▶ _REQUIREMENT_
Render every line of the rows below as a Markdown table with the columns n and Line, numbering the lines and leaving out blank ones.

(Pointing records for text and elements)

§ §

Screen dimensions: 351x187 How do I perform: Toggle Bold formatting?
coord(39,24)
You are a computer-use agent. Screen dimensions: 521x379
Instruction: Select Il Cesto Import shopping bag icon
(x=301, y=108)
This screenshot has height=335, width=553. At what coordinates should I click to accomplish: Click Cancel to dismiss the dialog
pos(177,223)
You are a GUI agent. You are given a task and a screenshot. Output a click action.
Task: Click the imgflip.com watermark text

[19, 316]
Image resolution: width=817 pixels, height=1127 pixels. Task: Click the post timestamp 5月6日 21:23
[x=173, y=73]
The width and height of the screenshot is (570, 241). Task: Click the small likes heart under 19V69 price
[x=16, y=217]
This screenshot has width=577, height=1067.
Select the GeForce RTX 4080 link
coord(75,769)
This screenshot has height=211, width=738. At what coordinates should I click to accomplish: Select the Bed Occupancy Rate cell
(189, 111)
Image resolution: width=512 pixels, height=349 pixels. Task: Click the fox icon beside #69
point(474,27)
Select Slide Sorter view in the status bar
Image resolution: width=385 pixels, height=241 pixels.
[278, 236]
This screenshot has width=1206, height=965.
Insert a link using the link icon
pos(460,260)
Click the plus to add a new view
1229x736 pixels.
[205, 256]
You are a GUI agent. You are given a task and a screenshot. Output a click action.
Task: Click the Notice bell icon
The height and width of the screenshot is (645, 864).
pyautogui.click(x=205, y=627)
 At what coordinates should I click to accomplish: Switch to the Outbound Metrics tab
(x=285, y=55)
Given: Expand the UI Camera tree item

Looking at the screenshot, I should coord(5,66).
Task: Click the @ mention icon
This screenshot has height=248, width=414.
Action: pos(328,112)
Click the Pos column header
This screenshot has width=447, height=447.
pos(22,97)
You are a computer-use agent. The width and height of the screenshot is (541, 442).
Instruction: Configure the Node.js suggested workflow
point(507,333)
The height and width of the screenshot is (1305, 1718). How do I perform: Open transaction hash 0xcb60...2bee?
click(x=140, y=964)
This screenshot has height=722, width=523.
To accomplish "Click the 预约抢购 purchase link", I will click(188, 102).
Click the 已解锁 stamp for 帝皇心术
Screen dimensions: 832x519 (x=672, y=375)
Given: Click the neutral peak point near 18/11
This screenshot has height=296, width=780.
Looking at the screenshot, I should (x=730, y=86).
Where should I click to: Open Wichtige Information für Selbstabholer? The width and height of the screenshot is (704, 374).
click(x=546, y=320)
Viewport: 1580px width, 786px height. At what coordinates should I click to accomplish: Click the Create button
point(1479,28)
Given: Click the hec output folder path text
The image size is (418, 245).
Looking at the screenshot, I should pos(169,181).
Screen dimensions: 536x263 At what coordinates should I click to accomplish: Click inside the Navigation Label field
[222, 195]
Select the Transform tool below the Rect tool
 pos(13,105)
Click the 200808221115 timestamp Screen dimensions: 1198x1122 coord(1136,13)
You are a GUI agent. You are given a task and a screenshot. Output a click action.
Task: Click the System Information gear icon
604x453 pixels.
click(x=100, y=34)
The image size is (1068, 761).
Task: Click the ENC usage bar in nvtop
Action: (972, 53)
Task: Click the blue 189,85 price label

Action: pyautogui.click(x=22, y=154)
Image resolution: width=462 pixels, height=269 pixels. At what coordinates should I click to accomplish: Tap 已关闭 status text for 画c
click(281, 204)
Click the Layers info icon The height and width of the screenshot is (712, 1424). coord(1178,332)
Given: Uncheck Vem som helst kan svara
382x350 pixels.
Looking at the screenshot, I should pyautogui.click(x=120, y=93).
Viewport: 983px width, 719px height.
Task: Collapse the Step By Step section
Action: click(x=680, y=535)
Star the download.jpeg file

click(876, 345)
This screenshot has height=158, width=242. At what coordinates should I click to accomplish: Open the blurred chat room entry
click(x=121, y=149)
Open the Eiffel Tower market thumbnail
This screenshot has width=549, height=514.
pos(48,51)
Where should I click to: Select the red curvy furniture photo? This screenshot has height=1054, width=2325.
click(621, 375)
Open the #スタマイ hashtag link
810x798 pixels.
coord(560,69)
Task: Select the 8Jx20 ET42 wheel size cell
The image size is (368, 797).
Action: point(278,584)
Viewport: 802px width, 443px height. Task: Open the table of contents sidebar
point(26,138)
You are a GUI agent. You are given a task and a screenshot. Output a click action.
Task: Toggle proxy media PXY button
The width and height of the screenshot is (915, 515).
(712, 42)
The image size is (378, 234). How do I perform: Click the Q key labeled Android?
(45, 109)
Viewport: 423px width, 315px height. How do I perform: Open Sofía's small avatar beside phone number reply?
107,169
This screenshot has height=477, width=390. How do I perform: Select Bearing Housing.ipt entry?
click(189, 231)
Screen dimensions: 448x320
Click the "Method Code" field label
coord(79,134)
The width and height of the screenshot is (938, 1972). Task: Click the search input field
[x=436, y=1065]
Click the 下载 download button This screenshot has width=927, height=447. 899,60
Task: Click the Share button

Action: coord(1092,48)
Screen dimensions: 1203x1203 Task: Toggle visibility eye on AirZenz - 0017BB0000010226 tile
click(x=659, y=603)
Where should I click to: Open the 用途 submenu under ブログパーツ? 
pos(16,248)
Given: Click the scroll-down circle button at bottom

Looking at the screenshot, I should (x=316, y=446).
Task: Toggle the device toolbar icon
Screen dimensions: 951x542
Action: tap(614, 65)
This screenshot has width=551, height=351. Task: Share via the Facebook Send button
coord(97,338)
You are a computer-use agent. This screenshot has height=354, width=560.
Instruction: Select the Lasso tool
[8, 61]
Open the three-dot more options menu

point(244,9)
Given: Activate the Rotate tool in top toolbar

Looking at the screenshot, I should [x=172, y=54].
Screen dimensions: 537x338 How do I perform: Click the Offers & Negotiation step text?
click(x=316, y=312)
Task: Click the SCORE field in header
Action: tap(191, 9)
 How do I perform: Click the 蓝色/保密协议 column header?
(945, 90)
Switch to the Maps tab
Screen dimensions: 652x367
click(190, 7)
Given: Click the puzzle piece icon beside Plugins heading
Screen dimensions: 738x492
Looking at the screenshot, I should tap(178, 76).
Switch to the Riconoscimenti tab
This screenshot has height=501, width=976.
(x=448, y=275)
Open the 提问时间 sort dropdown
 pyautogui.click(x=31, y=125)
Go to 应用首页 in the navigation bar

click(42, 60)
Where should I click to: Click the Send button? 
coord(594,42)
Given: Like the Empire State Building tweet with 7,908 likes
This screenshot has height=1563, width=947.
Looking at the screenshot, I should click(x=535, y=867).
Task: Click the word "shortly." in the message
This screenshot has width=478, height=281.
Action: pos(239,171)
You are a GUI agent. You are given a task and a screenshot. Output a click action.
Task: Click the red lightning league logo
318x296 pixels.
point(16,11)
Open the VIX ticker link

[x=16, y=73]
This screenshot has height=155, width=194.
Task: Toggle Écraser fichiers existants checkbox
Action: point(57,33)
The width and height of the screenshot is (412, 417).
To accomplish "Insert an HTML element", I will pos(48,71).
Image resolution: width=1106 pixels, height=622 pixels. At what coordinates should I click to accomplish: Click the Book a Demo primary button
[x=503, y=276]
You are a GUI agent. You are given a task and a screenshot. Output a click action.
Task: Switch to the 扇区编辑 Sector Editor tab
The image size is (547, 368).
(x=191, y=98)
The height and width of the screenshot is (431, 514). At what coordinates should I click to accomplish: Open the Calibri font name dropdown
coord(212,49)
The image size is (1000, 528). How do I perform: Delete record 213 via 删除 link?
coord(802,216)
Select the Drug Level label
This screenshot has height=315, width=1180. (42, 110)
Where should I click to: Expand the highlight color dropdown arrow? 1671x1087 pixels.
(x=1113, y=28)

§ §

▶ _SOLVED PROBLEM_
| n | Line |
|---|---|
| 1 | Screen dimensions: 351x187 How do I perform: Toggle Bold formatting? |
| 2 | coord(39,24) |
| 3 | You are a computer-use agent. Screen dimensions: 521x379 |
| 4 | Instruction: Select Il Cesto Import shopping bag icon |
| 5 | (x=301, y=108) |
| 6 | This screenshot has height=335, width=553. At what coordinates should I click to accomplish: Click Cancel to dismiss the dialog |
| 7 | pos(177,223) |
| 8 | You are a GUI agent. You are given a task and a screenshot. Output a click action. |
| 9 | Task: Click the imgflip.com watermark text |
| 10 | [19, 316] |
| 11 | Image resolution: width=817 pixels, height=1127 pixels. Task: Click the post timestamp 5月6日 21:23 |
| 12 | [x=173, y=73] |
| 13 | The width and height of the screenshot is (570, 241). Task: Click the small likes heart under 19V69 price |
| 14 | [x=16, y=217] |
| 15 | This screenshot has width=577, height=1067. |
| 16 | Select the GeForce RTX 4080 link |
| 17 | coord(75,769) |
| 18 | This screenshot has height=211, width=738. At what coordinates should I click to accomplish: Select the Bed Occupancy Rate cell |
| 19 | (189, 111) |
| 20 | Image resolution: width=512 pixels, height=349 pixels. Task: Click the fox icon beside #69 |
| 21 | point(474,27) |
| 22 | Select Slide Sorter view in the status bar |
| 23 | Image resolution: width=385 pixels, height=241 pixels. |
| 24 | [278, 236] |
| 25 | This screenshot has width=1206, height=965. |
| 26 | Insert a link using the link icon |
| 27 | pos(460,260) |
| 28 | Click the plus to add a new view |
| 29 | 1229x736 pixels. |
| 30 | [205, 256] |
| 31 | You are a GUI agent. You are given a task and a screenshot. Output a click action. |
| 32 | Task: Click the Notice bell icon |
| 33 | The height and width of the screenshot is (645, 864). |
| 34 | pyautogui.click(x=205, y=627) |
| 35 |  At what coordinates should I click to accomplish: Switch to the Outbound Metrics tab |
| 36 | (x=285, y=55) |
| 37 | Given: Expand the UI Camera tree item |
| 38 | Looking at the screenshot, I should coord(5,66). |
| 39 | Task: Click the @ mention icon |
| 40 | This screenshot has height=248, width=414. |
| 41 | Action: pos(328,112) |
| 42 | Click the Pos column header |
| 43 | This screenshot has width=447, height=447. |
| 44 | pos(22,97) |
| 45 | You are a computer-use agent. The width and height of the screenshot is (541, 442). |
| 46 | Instruction: Configure the Node.js suggested workflow |
| 47 | point(507,333) |
| 48 | The height and width of the screenshot is (1305, 1718). How do I perform: Open transaction hash 0xcb60...2bee? |
| 49 | click(x=140, y=964) |
| 50 | This screenshot has height=722, width=523. |
| 51 | To accomplish "Click the 预约抢购 purchase link", I will click(188, 102). |
| 52 | Click the 已解锁 stamp for 帝皇心术 |
| 53 | Screen dimensions: 832x519 (x=672, y=375) |
| 54 | Given: Click the neutral peak point near 18/11 |
| 55 | This screenshot has height=296, width=780. |
| 56 | Looking at the screenshot, I should (x=730, y=86). |
| 57 | Where should I click to: Open Wichtige Information für Selbstabholer? The width and height of the screenshot is (704, 374). |
| 58 | click(x=546, y=320) |
| 59 | Viewport: 1580px width, 786px height. At what coordinates should I click to accomplish: Click the Create button |
| 60 | point(1479,28) |
| 61 | Given: Click the hec output folder path text |
| 62 | The image size is (418, 245). |
| 63 | Looking at the screenshot, I should pos(169,181). |
| 64 | Screen dimensions: 536x263 At what coordinates should I click to accomplish: Click inside the Navigation Label field |
| 65 | [222, 195] |
| 66 | Select the Transform tool below the Rect tool |
| 67 |  pos(13,105) |
| 68 | Click the 200808221115 timestamp Screen dimensions: 1198x1122 coord(1136,13) |
| 69 | You are a GUI agent. You are given a task and a screenshot. Output a click action. |
| 70 | Task: Click the System Information gear icon |
| 71 | 604x453 pixels. |
| 72 | click(x=100, y=34) |
| 73 | The image size is (1068, 761). |
| 74 | Task: Click the ENC usage bar in nvtop |
| 75 | Action: (972, 53) |
| 76 | Task: Click the blue 189,85 price label |
| 77 | Action: pyautogui.click(x=22, y=154) |
| 78 | Image resolution: width=462 pixels, height=269 pixels. At what coordinates should I click to accomplish: Tap 已关闭 status text for 画c |
| 79 | click(281, 204) |
| 80 | Click the Layers info icon The height and width of the screenshot is (712, 1424). coord(1178,332) |
| 81 | Given: Uncheck Vem som helst kan svara |
| 82 | 382x350 pixels. |
| 83 | Looking at the screenshot, I should pyautogui.click(x=120, y=93). |
| 84 | Viewport: 983px width, 719px height. |
| 85 | Task: Collapse the Step By Step section |
| 86 | Action: click(x=680, y=535) |
| 87 | Star the download.jpeg file |
| 88 | click(876, 345) |
| 89 | This screenshot has height=158, width=242. At what coordinates should I click to accomplish: Open the blurred chat room entry |
| 90 | click(x=121, y=149) |
| 91 | Open the Eiffel Tower market thumbnail |
| 92 | This screenshot has width=549, height=514. |
| 93 | pos(48,51) |
| 94 | Where should I click to: Select the red curvy furniture photo? This screenshot has height=1054, width=2325. |
| 95 | click(621, 375) |
| 96 | Open the #スタマイ hashtag link |
| 97 | 810x798 pixels. |
| 98 | coord(560,69) |
| 99 | Task: Select the 8Jx20 ET42 wheel size cell |
| 100 | The image size is (368, 797). |
| 101 | Action: point(278,584) |
| 102 | Viewport: 802px width, 443px height. Task: Open the table of contents sidebar |
| 103 | point(26,138) |
| 104 | You are a GUI agent. You are given a task and a screenshot. Output a click action. |
| 105 | Task: Toggle proxy media PXY button |
| 106 | The width and height of the screenshot is (915, 515). |
| 107 | (712, 42) |
| 108 | The image size is (378, 234). How do I perform: Click the Q key labeled Android? |
| 109 | (45, 109) |
| 110 | Viewport: 423px width, 315px height. How do I perform: Open Sofía's small avatar beside phone number reply? |
| 111 | 107,169 |
| 112 | This screenshot has height=477, width=390. How do I perform: Select Bearing Housing.ipt entry? |
| 113 | click(189, 231) |
| 114 | Screen dimensions: 448x320 |
| 115 | Click the "Method Code" field label |
| 116 | coord(79,134) |
| 117 | The width and height of the screenshot is (938, 1972). Task: Click the search input field |
| 118 | [x=436, y=1065] |
| 119 | Click the 下载 download button This screenshot has width=927, height=447. 899,60 |
| 120 | Task: Click the Share button |
| 121 | Action: coord(1092,48) |
| 122 | Screen dimensions: 1203x1203 Task: Toggle visibility eye on AirZenz - 0017BB0000010226 tile |
| 123 | click(x=659, y=603) |
| 124 | Where should I click to: Open the 用途 submenu under ブログパーツ?  |
| 125 | pos(16,248) |
| 126 | Given: Click the scroll-down circle button at bottom |
| 127 | Looking at the screenshot, I should (x=316, y=446). |
| 128 | Task: Toggle the device toolbar icon |
| 129 | Screen dimensions: 951x542 |
| 130 | Action: tap(614, 65) |
| 131 | This screenshot has width=551, height=351. Task: Share via the Facebook Send button |
| 132 | coord(97,338) |
| 133 | You are a computer-use agent. This screenshot has height=354, width=560. |
| 134 | Instruction: Select the Lasso tool |
| 135 | [8, 61] |
| 136 | Open the three-dot more options menu |
| 137 | point(244,9) |
| 138 | Given: Activate the Rotate tool in top toolbar |
| 139 | Looking at the screenshot, I should [x=172, y=54]. |
| 140 | Screen dimensions: 537x338 How do I perform: Click the Offers & Negotiation step text? |
| 141 | click(x=316, y=312) |
| 142 | Task: Click the SCORE field in header |
| 143 | Action: tap(191, 9) |
| 144 |  How do I perform: Click the 蓝色/保密协议 column header? |
| 145 | (945, 90) |
| 146 | Switch to the Maps tab |
| 147 | Screen dimensions: 652x367 |
| 148 | click(190, 7) |
| 149 | Given: Click the puzzle piece icon beside Plugins heading |
| 150 | Screen dimensions: 738x492 |
| 151 | Looking at the screenshot, I should tap(178, 76). |
| 152 | Switch to the Riconoscimenti tab |
| 153 | This screenshot has height=501, width=976. |
| 154 | (x=448, y=275) |
| 155 | Open the 提问时间 sort dropdown |
| 156 |  pyautogui.click(x=31, y=125) |
| 157 | Go to 应用首页 in the navigation bar |
| 158 | click(42, 60) |
| 159 | Where should I click to: Click the Send button?  |
| 160 | coord(594,42) |
| 161 | Given: Like the Empire State Building tweet with 7,908 likes |
| 162 | This screenshot has height=1563, width=947. |
| 163 | Looking at the screenshot, I should click(x=535, y=867). |
| 164 | Task: Click the word "shortly." in the message |
| 165 | This screenshot has width=478, height=281. |
| 166 | Action: pos(239,171) |
| 167 | You are a GUI agent. You are given a task and a screenshot. Output a click action. |
| 168 | Task: Click the red lightning league logo |
| 169 | 318x296 pixels. |
| 170 | point(16,11) |
| 171 | Open the VIX ticker link |
| 172 | [x=16, y=73] |
| 173 | This screenshot has height=155, width=194. |
| 174 | Task: Toggle Écraser fichiers existants checkbox |
| 175 | Action: point(57,33) |
| 176 | The width and height of the screenshot is (412, 417). |
| 177 | To accomplish "Insert an HTML element", I will pos(48,71). |
| 178 | Image resolution: width=1106 pixels, height=622 pixels. At what coordinates should I click to accomplish: Click the Book a Demo primary button |
| 179 | [x=503, y=276] |
| 180 | You are a GUI agent. You are given a task and a screenshot. Output a click action. |
| 181 | Task: Switch to the 扇区编辑 Sector Editor tab |
| 182 | The image size is (547, 368). |
| 183 | (x=191, y=98) |
| 184 | The height and width of the screenshot is (431, 514). At what coordinates should I click to accomplish: Open the Calibri font name dropdown |
| 185 | coord(212,49) |
| 186 | The image size is (1000, 528). How do I perform: Delete record 213 via 删除 link? |
| 187 | coord(802,216) |
| 188 | Select the Drug Level label |
| 189 | This screenshot has height=315, width=1180. (42, 110) |
| 190 | Where should I click to: Expand the highlight color dropdown arrow? 1671x1087 pixels. |
| 191 | (x=1113, y=28) |